Required action - Check every line of the entries for "This", and copy the lines that hold it.

Recorded information -
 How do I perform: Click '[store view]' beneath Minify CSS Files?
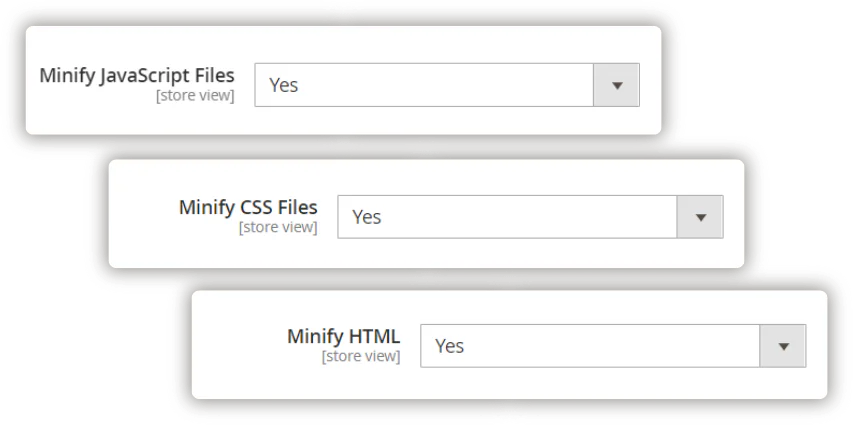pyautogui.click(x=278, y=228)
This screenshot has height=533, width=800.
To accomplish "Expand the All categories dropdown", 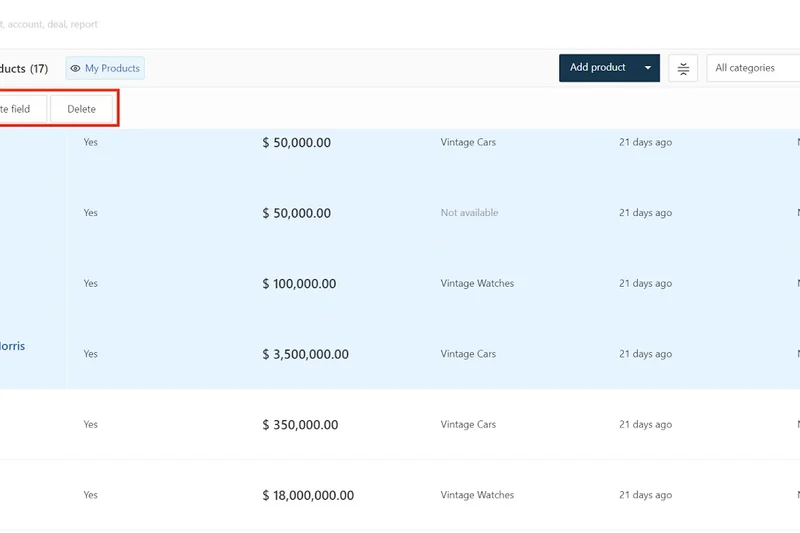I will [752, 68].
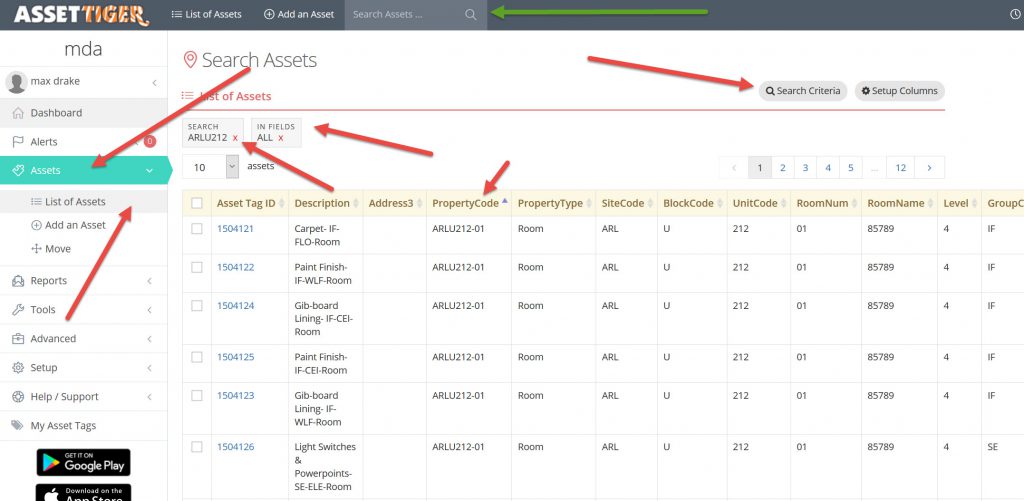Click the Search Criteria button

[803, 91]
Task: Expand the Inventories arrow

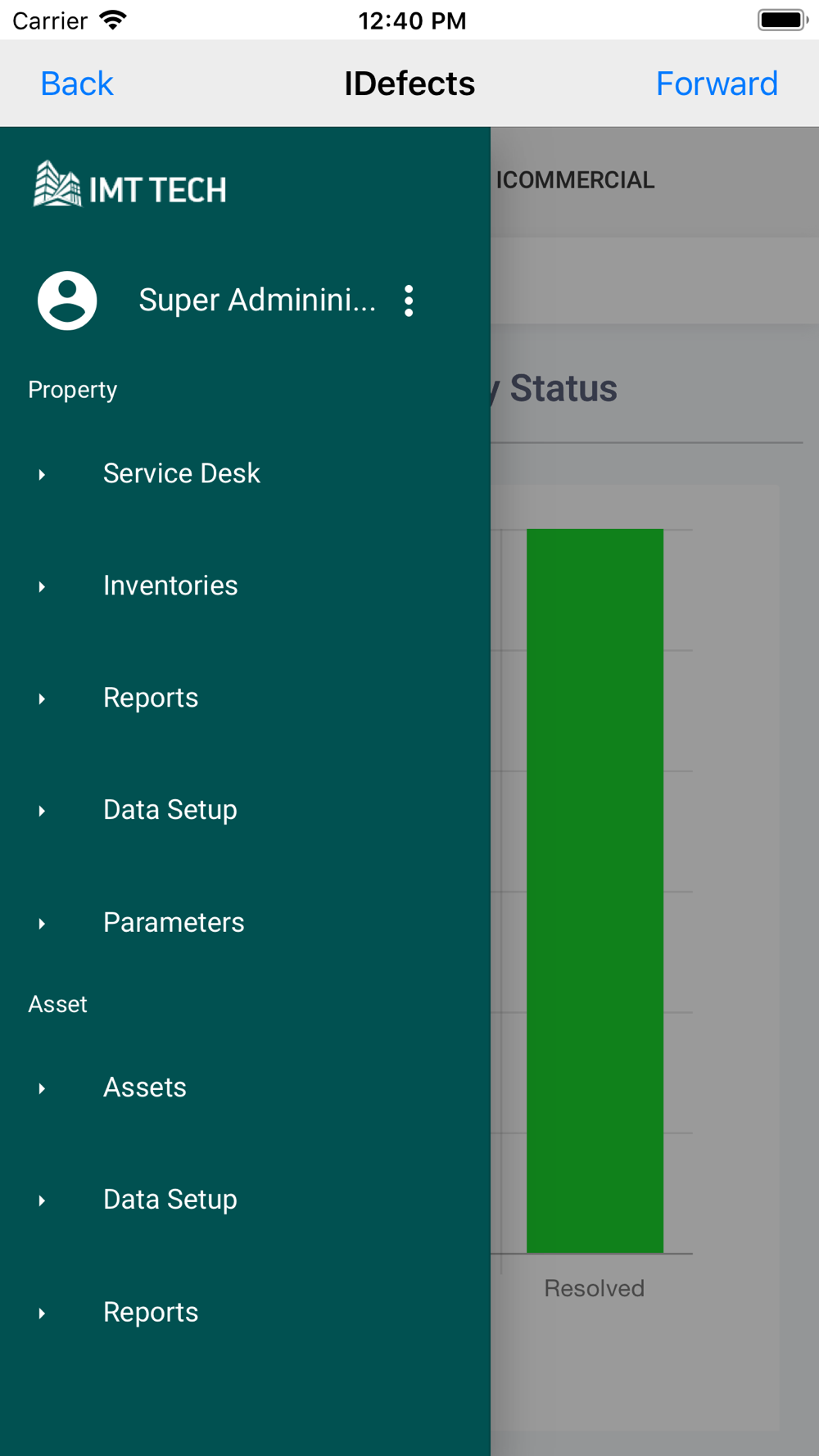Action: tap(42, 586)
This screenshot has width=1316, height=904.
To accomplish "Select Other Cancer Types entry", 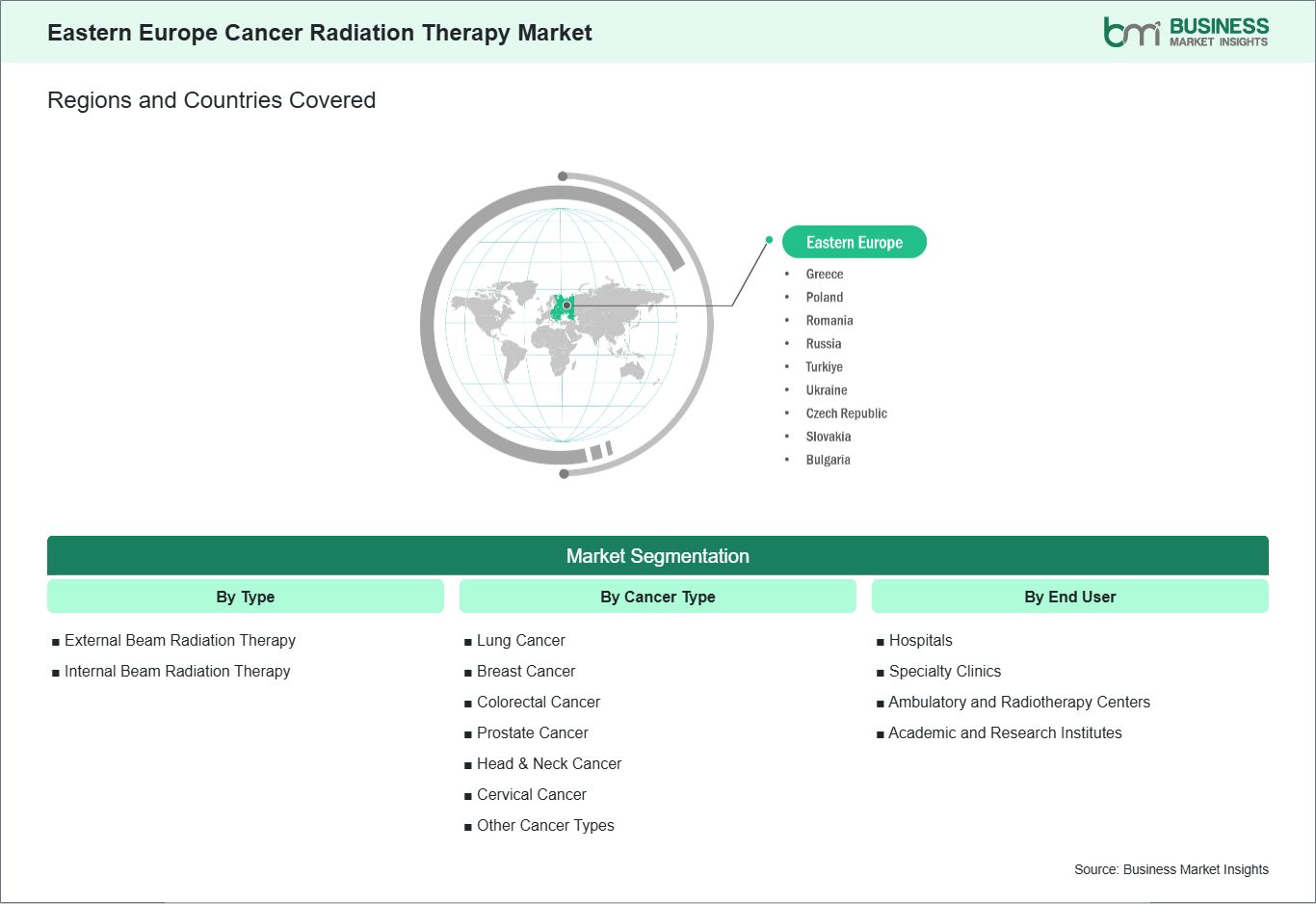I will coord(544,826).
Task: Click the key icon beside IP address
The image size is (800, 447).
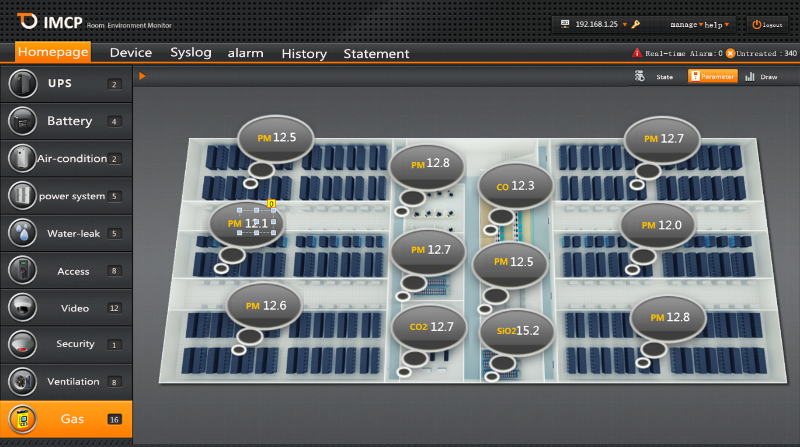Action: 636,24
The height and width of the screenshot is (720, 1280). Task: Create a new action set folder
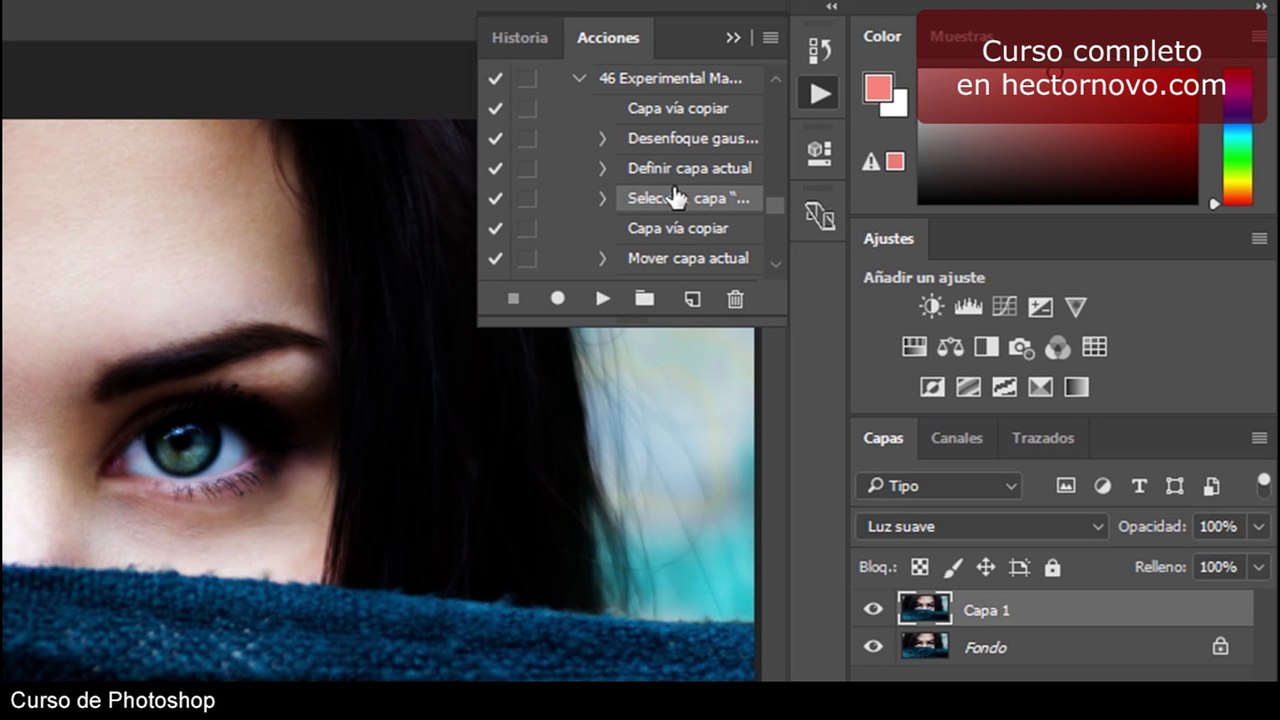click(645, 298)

Your response -
This screenshot has height=533, width=800.
This screenshot has width=1316, height=904.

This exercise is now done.